Reproduce word for word the part of the text on data collection and presentation that opens with the words containing "2. THE QUESTIONNAIRE" and closes with "statistical analysis study.".

## TEXT PROVIDED

^^^^^^^^^^^^^^^^

M E T H O D S O F D A T A C O L L E C T I O N
1. THE INTERVIEW or DIRECT METHOD
The researcher or interviewer gets the needed data
from the respondent or interviewee verbally and directly
face-to-face contact.
2. THE QUESTIONNAIRE or INDIRECT METHOD
The questionnaire is a tool for data gathering and
research that consists of a set of questions in a different
form of question type that is used to collect information
from the respondents for the purpose of either survey or
statistical analysis study.

3. REGISTRATION METHOD
This method is used by the government such as the records of births at the
Philippine Statistics Authority (PSA), registration record at the COMELEC
4. OBSERVATION
This method is a way of collecting data through observing. The observer gains
firsthand knowledge by being in and around the social setting that is being
investigated.
5. EXPERIMENTATION
An experiment is a procedure carried out to support, refute, or validate a
hypothesis. An experiment is a method that most clearly shows cause-and-effect
because it isolates and manipulates a single variable, in order to clearly show its
effect.

DATA PRESENTATION
Once data has been collected, it has to be classified and organized in such a way that it becomes easily
readable and interpretable, that is, converted to information.
TYPES OF DATA PRESENTATION
1. TEXTUAL PRESENTATION
This type of presentation combines text and figures in a statistical report.
Example: news item in the newspaper
2. TABULAR PRESENTATION
This type of presentation uses tables consisting of vertical columns and horizontal rows
with headings describing these rows and columns. The data are presented in more brief and orderly
manner.
Example: frequency table
3. GRAPHICAL PRESENTATION
It is a most effective means of presenting statistical data because important relationships
are brought out more clearly in graphs.

DIFFERENT TYPES OF GRAPHS COMMONLY USED IN DATA
PRESENTATION
1. BAR GRAPH
A bar chart or bar graph is a chart or graph that presents
categorical data with rectangular bars with heights or lengths
proportional to the values that they represent. The bars can
be plotted vertically or horizontally.

LINE GRAPH
A line graph is a graphical display of information that changes
continuously over time. A line graph may also be referred to as
a line chart. Within a line graph, there are points connecting
the data to show a continuous change. The lines in a line graph
can descend and ascend based on the data. We can use a line
graph to compare different events, situations, and information.

PIE GRAPH
A pie chart is a circular chart divided into wedge-like sectors, illustrating
proportion. Each wedge represents a proportionate part of the whole, and the total
value of the pie is always 100 percent.
Pie charts can make the size of portions easy to understand at a glance.
They're widely used in business presentations and education to show the proportions
among a large variety of categories including expenses, segments of a population, or
answers to a survey.

^^^^^^^^^^^^^^^^

## EXCERPTED RECORDS
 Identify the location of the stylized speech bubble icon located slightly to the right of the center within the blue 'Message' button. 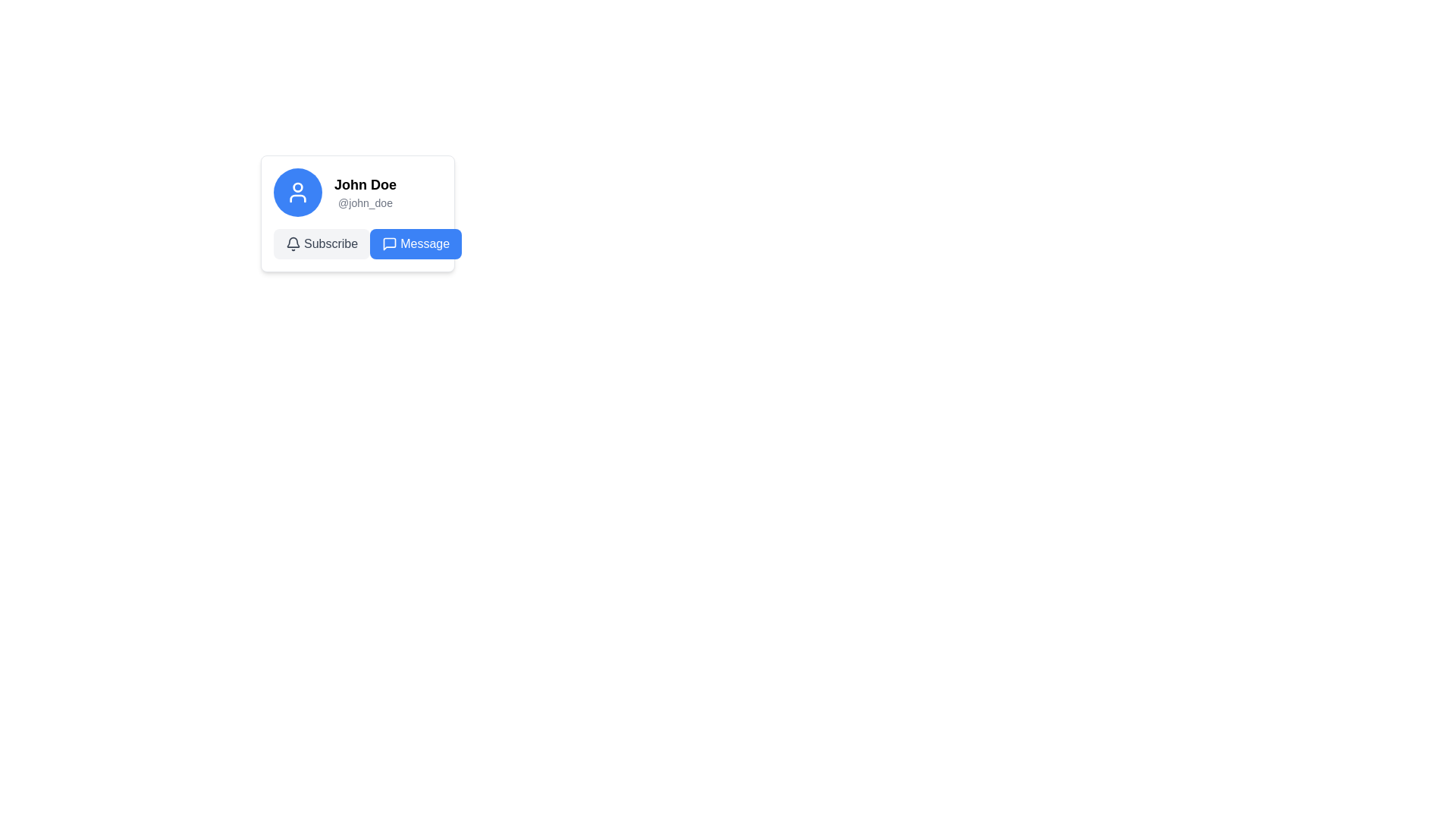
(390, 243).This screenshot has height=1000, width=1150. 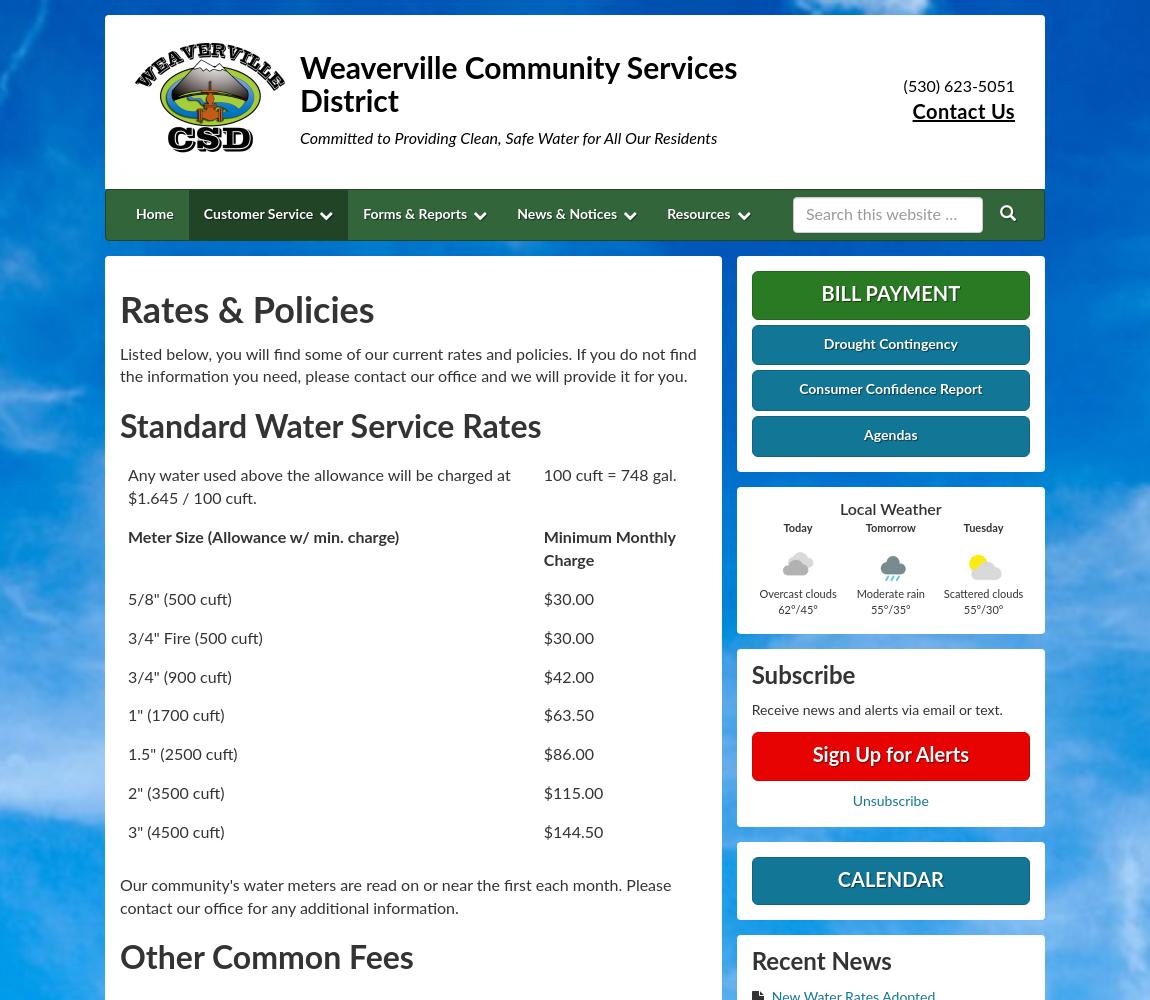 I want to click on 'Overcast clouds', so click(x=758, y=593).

^^^^^^^^^^^^^^^^

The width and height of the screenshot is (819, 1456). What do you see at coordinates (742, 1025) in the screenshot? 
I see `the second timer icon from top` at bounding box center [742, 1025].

^^^^^^^^^^^^^^^^

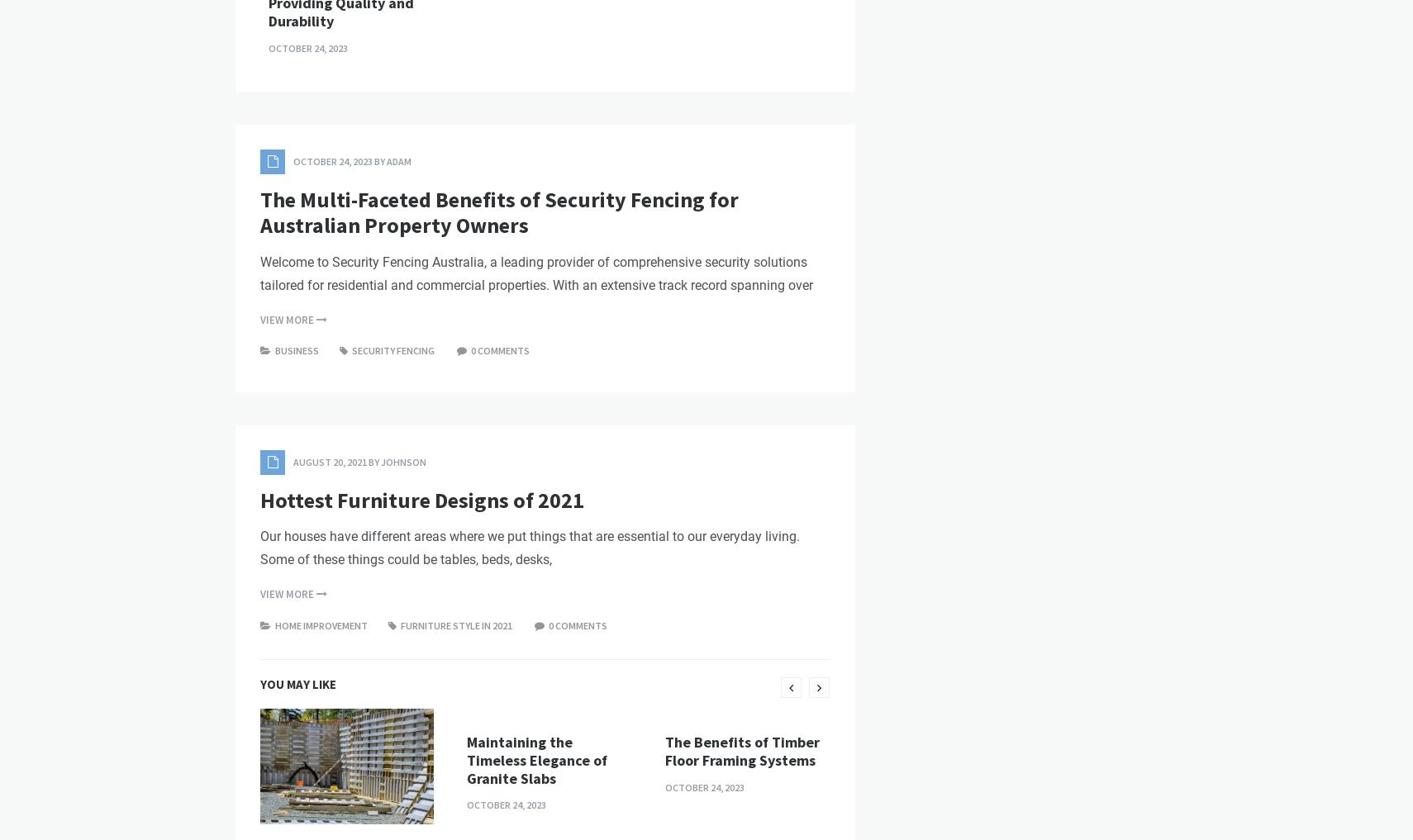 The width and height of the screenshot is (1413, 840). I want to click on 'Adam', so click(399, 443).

^^^^^^^^^^^^^^^^

## ANSWER FOR THE TASK
2. THE QUESTIONNAIRE or INDIRECT METHOD
The questionnaire is a tool for data gathering and
research that consists of a set of questions in a different
form of question type that is used to collect information
from the respondents for the purpose of either survey or
statistical analysis study.